**EXCERPT PROVIDED**
——————————

Data Engineering With Dagster Part Seven – Event-Driven Pipelines with Sensors

Posted on Apr 5, 2025 9 mins

Dagster Sensors Configuration Automation Adhoc-Analysis

Table of Contents

🧠 From Passive Pipelines to Reactive Workflows

So far, we’ve scheduled jobs based on time: “Run this every Monday” or “materialize monthly.”

But what if we want to react to real-world events?

Like:

A new file landing in a directory
A table update in a database
A Slack message or API webhook

That’s where sensors come in.

Sensors are how Dagster watches the world — and reacts with runs.

⚡ What Is a Sensor?

A sensor is a Python function that runs on a fixed interval (default: every 30s) and returns instructions like:

“Hey, start this job — here’s the config for it.”

Think of sensors as cron’s smarter cousin. Instead of firing at time X, they wait for something meaningful to happen.

🧠 Mini Excursus: Sensor vs. Schedule

Feature	Schedule	Sensor
Trigger type	Time-based	Event-driven
Custom logic?	Some (but limited)	Full Python logic
Run conditions	Fixed (cron)	Dynamic (file exists, etc.)
Use case	Recurring jobs	Ad hoc or real-time runs

🧑‍🍳 Our Use Case: Ad Hoc Report Requests

Imagine a stakeholder drops a .json file into a data/requests/ folder that says:

“Hey, give me the number of taxi trips in Queens between Jan 1–15.”

We want:

A sensor to pick up the new request
A job to materialize a report
An asset to read config and generate the output

🧾 Step 1: Define the Asset Config

We’ll start by defining how a request should be described.

Create assets/requests.py and add:

from dagster import Config

class AdhocRequestConfig(Config):
    filename: str
    borough: str
    start_date: str
    end_date: str

This is the config schema our asset will expect. It’s clean, typed, and ready to be passed by sensors or manual runs.

📊 Step 2: Create the Ad Hoc Report Asset

This asset:

Depends on the existing taxi_trips and taxi_zones assets
Uses DuckDB to query borough-filtered taxi data
Creates a Matplotlib report as a stacked bar chart

Here’s the code (with explanation baked in):

from dagster import asset
from dagster_duckdb import DuckDBResource
from dagster_essentials.assets import constants
import matplotlib.pyplot as plt

@asset(deps=["taxi_zones", "taxi_trips"])

——————————

**REQUIRED TASKS**
1. In one to three sentences, explain why the Dagster sensors post calls sensors "cron's smarter cousin."
2. For each statement, say whether it agrees with the Dagster sensors post (yes or no), and quote the words from the post that decide it.
(a) By default, a sensor runs every 30 seconds.
(b) Schedules allow full Python logic.
(c) The ad hoc report asset uses DuckDB to query taxi data filtered by borough.
3. According to the Dagster sensors post, which folder does the stakeholder drop the .json request file into?
Use only the Dagster sensors post to answer.

**DATA RECORDS**
——————————

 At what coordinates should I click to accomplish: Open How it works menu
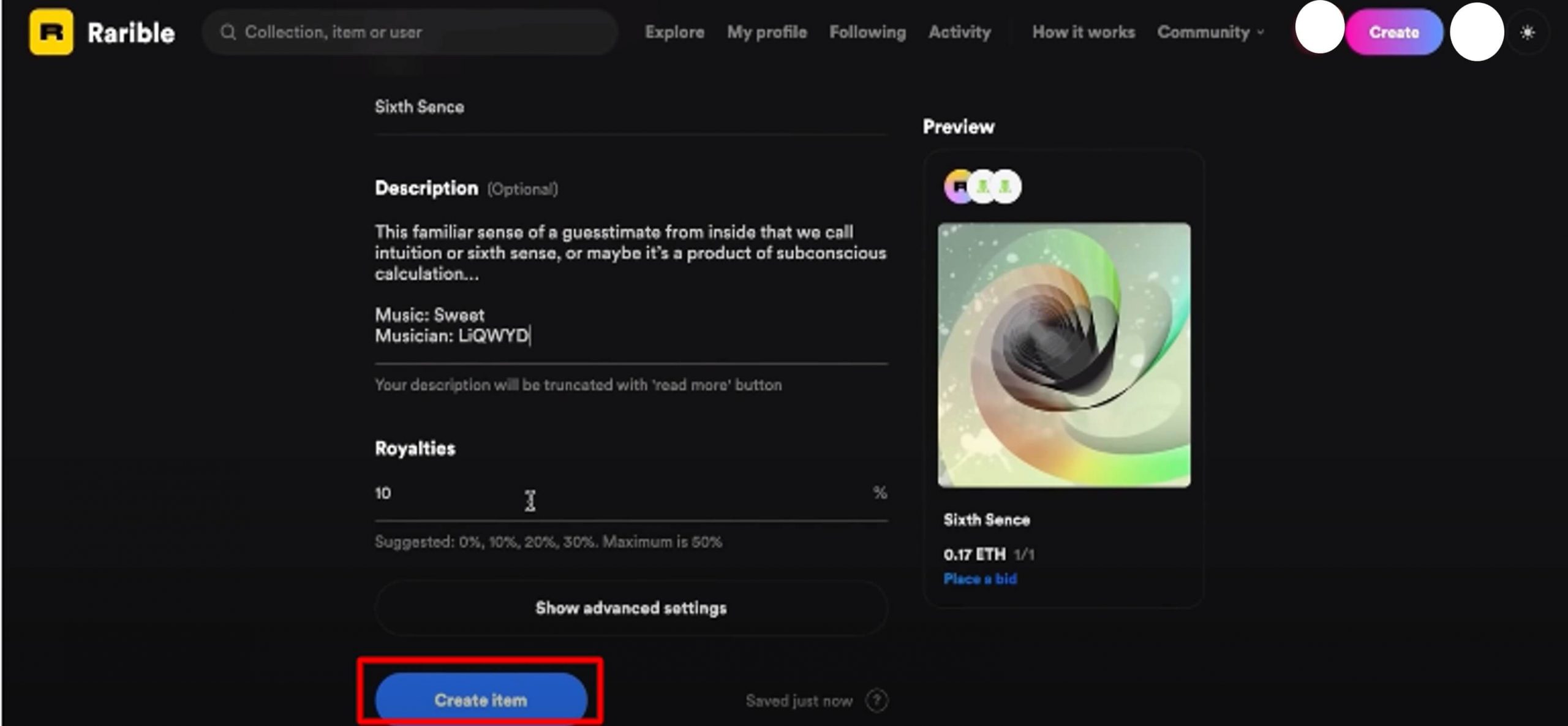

——————————

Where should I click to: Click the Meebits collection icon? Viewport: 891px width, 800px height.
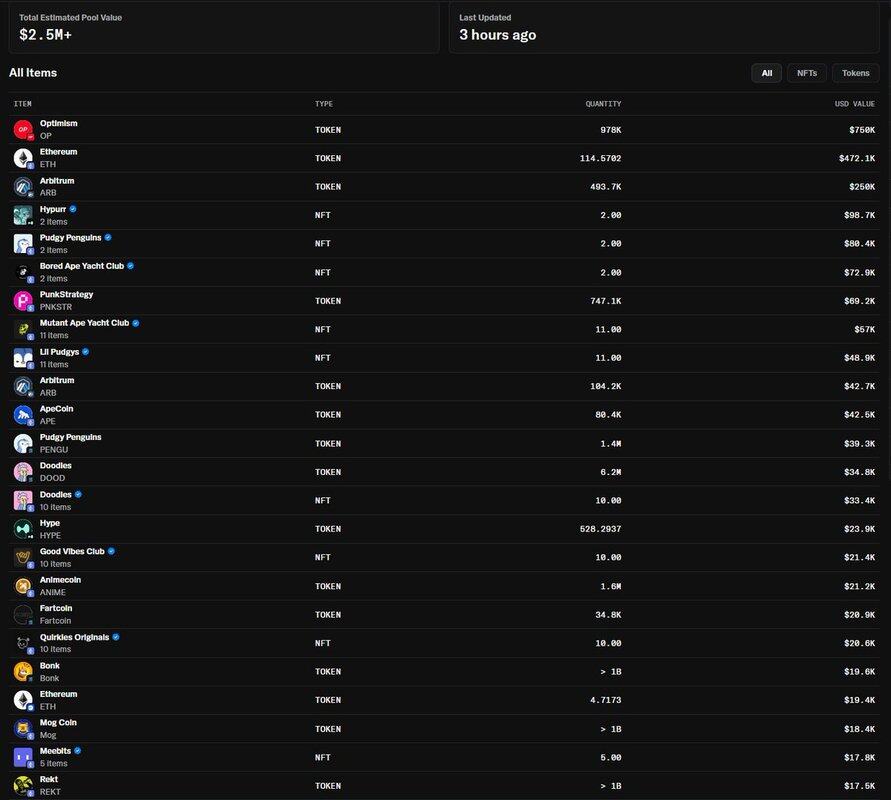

——————————

**WORKED ANSWERS**
1. A cron schedule fires at a set time, but a sensor waits for something meaningful to happen before it starts a run. The post says, "Instead of firing at time X, they wait for something meaningful to happen."

2.
(a) Yes: "default: every 30s"
(b) No: for schedules, custom logic is "Some (but limited)," while sensors get "Full Python logic."
(c) Yes: "Uses DuckDB to query borough-filtered taxi data"

3. The data/requests/ folder.